E o governador do BdP não esqueceu a sua atual área de intervenção: a supervisão financeira, apesar de os maiores bancos serem acompanhados de perto pelo BCE (Banco Central Europeu). A este respeito, disse que a “credibilidade e a estabilidade financeira” são “condição necessária para que a recuperação aconteça” e que, para tal, é preciso “cumprir compromissos”. Assumiu, pois, que a supervisão tem de ser “mais exigente” e que os riscos têm de ser reduzidos do balanço dos bancos, nomeadamente pela redução do crédito malparado, sendo que acredita haver instituições capitalizadas e com liquidez e rentabilidades suficientes para fazer esse processo. Além disso, notou a importância da “previsibilidade no enquadramento da atividade financeira” – não “alterações constantes” – e da “eficiência crescente do mercado financeiro”.

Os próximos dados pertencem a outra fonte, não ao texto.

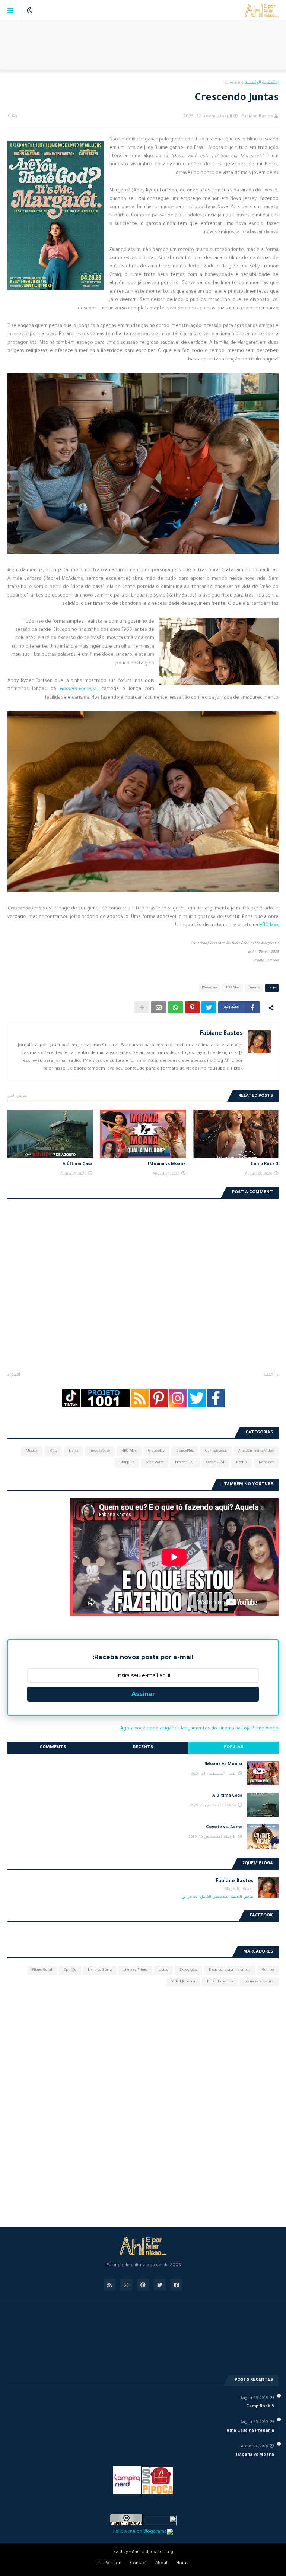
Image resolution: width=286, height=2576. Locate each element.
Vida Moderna (183, 1982)
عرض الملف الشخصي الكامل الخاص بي (217, 1897)
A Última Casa (78, 1164)
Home (182, 2563)
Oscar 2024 (215, 1463)
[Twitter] (208, 1007)
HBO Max (269, 925)
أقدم (15, 1375)
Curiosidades (216, 1451)
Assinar (143, 1693)
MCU (53, 1451)
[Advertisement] (143, 45)
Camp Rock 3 (265, 1164)
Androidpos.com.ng (152, 2552)
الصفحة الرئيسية (262, 83)
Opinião (70, 1970)
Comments (52, 1747)
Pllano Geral (42, 1970)
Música (32, 1451)
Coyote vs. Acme (224, 1827)
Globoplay (156, 1451)
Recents (143, 1747)
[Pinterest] (192, 1007)
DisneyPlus (185, 1451)
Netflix (241, 1463)
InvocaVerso (100, 1451)
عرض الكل (17, 1096)
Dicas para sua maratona (230, 1970)
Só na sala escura (259, 1982)
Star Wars (154, 1463)
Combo (268, 1970)
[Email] (158, 1007)
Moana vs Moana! (166, 1164)
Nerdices (266, 1463)
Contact (138, 2563)
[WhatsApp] (175, 1007)
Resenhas (209, 988)
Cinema (232, 83)
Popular (233, 1747)
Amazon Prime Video (256, 1451)
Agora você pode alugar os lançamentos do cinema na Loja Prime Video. (199, 1728)
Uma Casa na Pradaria (250, 2431)
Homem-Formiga (78, 689)
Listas (73, 1451)
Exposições (188, 1970)
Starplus (126, 1463)
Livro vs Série (100, 1970)
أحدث (269, 1375)
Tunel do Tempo (220, 1982)
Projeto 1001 (185, 1463)
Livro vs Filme (135, 1970)
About (161, 2563)
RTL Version (109, 2563)
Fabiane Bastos (221, 1033)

Enfim, num boletim económico com tom otimista, dado que revê significativamente em alta o crescimento da economia, o governador do BdP deixou avisos a todos os agentes económicos:
“Não nos podemos iludir: nas recessões muito profundas, mesmo quando a recuperação é muito rápida (há muito poucos episódios como este), o percurso da última fase das recuperações é sempre mais difícil”.
Centeno referiu que “isto acontece por uma razão essencial”, a ocorrência dos “fenómenos de reafetação de recursos de forma mais intensa”, o que “nesta crise ainda praticamente não aconteceu”. Com efeito, a crise é temporária e os apoios públicos foram dirigidos à preservação da estrutura produtiva preexistente, mas, para a economia poder ultrapassar o nível de atividade anterior, é inevitável que aconteça fenómenos de reafetação de recursos na economia”.
***
Enfim, em que ficamos? Vamos qualificar as profissões, promover o emprego e o trabalho digno, contra salários de miséria, precariedade dilatada no tempo, exploração, assédio moral e outros…? É que promover o emprego e dar uma côdea ao trabalhador não dá para sobreviver sequer. É preciso mesmo alterar a legislação laboral, mas não para a deixar mais miserável, e aumentar a fiscalização das condições de trabalho.

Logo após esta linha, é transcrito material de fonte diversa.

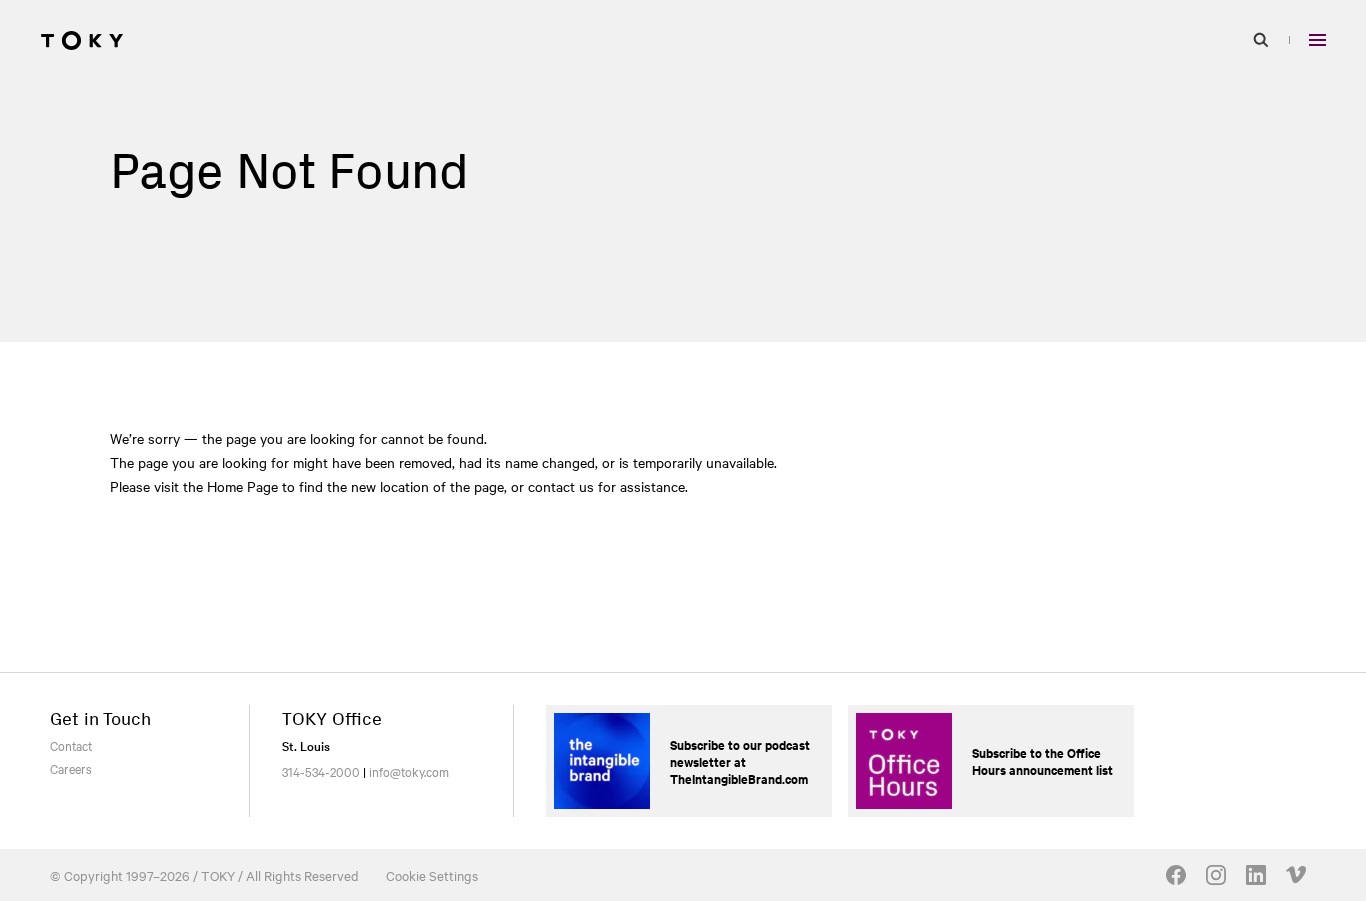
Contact (71, 745)
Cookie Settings (432, 875)
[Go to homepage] (82, 40)
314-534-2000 (321, 771)
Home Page (242, 486)
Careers (71, 768)
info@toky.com (409, 771)
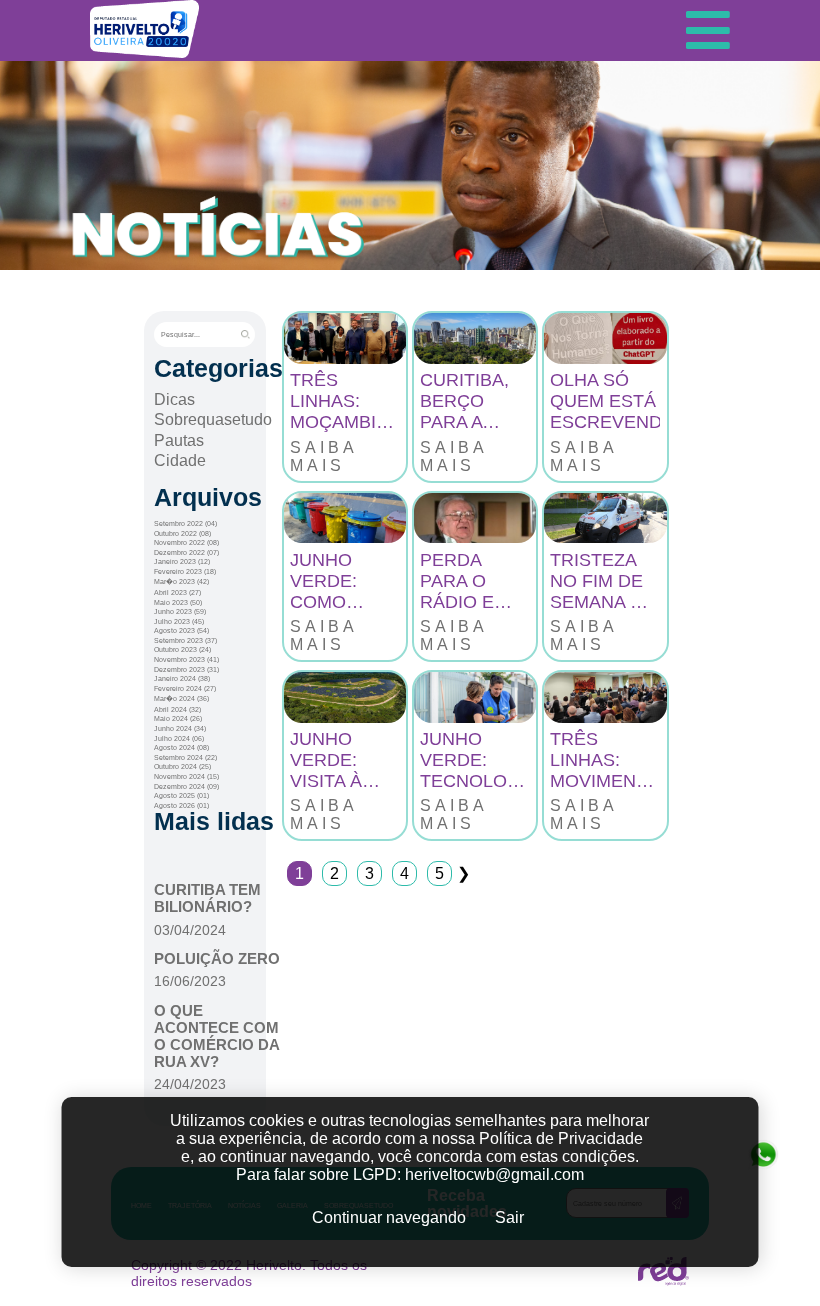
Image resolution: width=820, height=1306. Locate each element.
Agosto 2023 (181, 630)
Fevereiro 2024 (185, 688)
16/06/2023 (190, 981)
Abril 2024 (177, 709)
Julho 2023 (179, 621)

Perante um PRR, que afinal parece ser bom, após tanta bordoada que levou, impõe-se a capacidade de execução física e financeira estribada em projetos úteis, coerentes, sólidos e bem assentes na abordagem sistémica, de forma a transmutar realmente o país.
E, perante aquela vastidão de recomendações de Centeno, pergunto-me: Passaremos da ditadura do Ministério das Finanças para a ditadura do Banco de Portugal? Ficará o Governo promovido a uma faustosa delegação do Banco Central? Abrenuntio!